City Budgets: Lots of Increases, Madison One of Biggest

Last week I noted that Madison's 11.5% budget increase for 2010 seems a bit steep given the recession, the drop in sales tax revenues, and budget cuts at the state level. But what are other towns doing?
  • Britton just gave first reading to a municipal budget that spends 3.9% more than last year. Most of that increase comes from the city's 3% share of a federally funded $2-million airport project.
  • Hot Springs plans to boost its 2010 budget 2.3%, with a $17,000 increase going to the library. Hooray for learning! (Amusing side note: Hot Springs Councilman Barry Field helped defeat a motion to send Arlin Fenhaus to the South Dakota Golf Course Superintendent’s Association meeting. Field said he wouldn't approve Fenhaus's trip "until he begins to take direction." Ouch!)
  • Sioux Falls is going for a 4% increase. The budget includes $1.7 million for golf course improvements but bupkis for the homeless shelter, in a city where one thousand children are homeless.
  • Then there's Watertown, which is considering a 29.5% budget increase. Holy cow! Is that all stimulus money?
And a local comparison: Lake County just approved a $5.8 million budget, an increase of 3.6% over the 2009 budget.


  1. When a business operates a monopoly this is what happens.

    A monopoly, according to the definition, is "exclusive control or possession of something". It also says, "when you have a monopoly, you can ask any price".

    The definition of monopoly goes on to say, "a particular service dominates the market and exerts powerful control over it." Sound familiar?

    You'll notice that City Trash Hauling remains competitive, because we have local private competition to keep those rates in check.

    At some point, the City of Madison needs to consider ways to reduce expenses in every department rather than relying on electric utility rate hikes each year that far exceed the rate of inflation on our blue collar community.

  2. I had an interesting conversation with Mayor Hexom tonight following passage of the 2010 budget.

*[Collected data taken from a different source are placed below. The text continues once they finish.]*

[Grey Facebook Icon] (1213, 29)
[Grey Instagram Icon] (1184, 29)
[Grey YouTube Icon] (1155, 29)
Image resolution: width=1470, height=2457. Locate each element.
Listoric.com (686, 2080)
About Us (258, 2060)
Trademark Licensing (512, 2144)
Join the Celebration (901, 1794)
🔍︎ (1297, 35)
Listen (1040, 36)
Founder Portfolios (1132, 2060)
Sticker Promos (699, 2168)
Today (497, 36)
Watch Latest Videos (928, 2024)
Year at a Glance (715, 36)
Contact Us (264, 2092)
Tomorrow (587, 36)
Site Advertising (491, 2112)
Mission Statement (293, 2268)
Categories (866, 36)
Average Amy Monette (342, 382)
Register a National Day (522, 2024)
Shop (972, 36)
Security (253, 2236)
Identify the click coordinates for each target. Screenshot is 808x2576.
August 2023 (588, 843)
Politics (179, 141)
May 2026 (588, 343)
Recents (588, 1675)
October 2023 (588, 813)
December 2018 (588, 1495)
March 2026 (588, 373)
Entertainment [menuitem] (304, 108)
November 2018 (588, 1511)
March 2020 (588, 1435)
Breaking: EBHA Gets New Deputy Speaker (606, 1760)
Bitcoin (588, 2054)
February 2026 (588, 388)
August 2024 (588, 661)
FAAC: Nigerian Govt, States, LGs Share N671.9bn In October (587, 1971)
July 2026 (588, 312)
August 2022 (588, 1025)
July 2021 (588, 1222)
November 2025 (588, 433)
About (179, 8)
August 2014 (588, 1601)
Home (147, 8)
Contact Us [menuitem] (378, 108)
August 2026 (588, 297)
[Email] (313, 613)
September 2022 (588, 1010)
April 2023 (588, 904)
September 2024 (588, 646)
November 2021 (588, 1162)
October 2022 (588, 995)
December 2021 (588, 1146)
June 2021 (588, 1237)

    Basically, the reason for the big increase has to do with the increase in costs for water, sewer, and electricity. WAPA is going to increase its wholsale cost for electricity by 13-percent. This is to offset the costs that it has had to endure by buying electricity off the market to make up for the shortfall in the amount of electricity produced from the Missouri River dams over the past few years. WAPA is contracted to provide so much power to the city each year, and because of the low water levels on the Missouri River, WAPA has had to buy electricty on the market to meet it's contract, which costs siginifiacantly higher.

    Water is also going to see increaes in costs, due to work that the city will have to do on its well field, and the eventual replacement of the water tower on the nortwest side of town, which was built in 1935 and nearing the end of its life. From what Mayor Hexom told me, preliminary figures will run around 2-million dollars.

    I also asked him about wind turbines. He said with the cost of setting up towers, maintenance, and all the other costs, the cost would be about 20-cents per kilowatt hour... which is significantly more than the 3.1-cents per kilowatt hour that WAPA will be charging the city next year.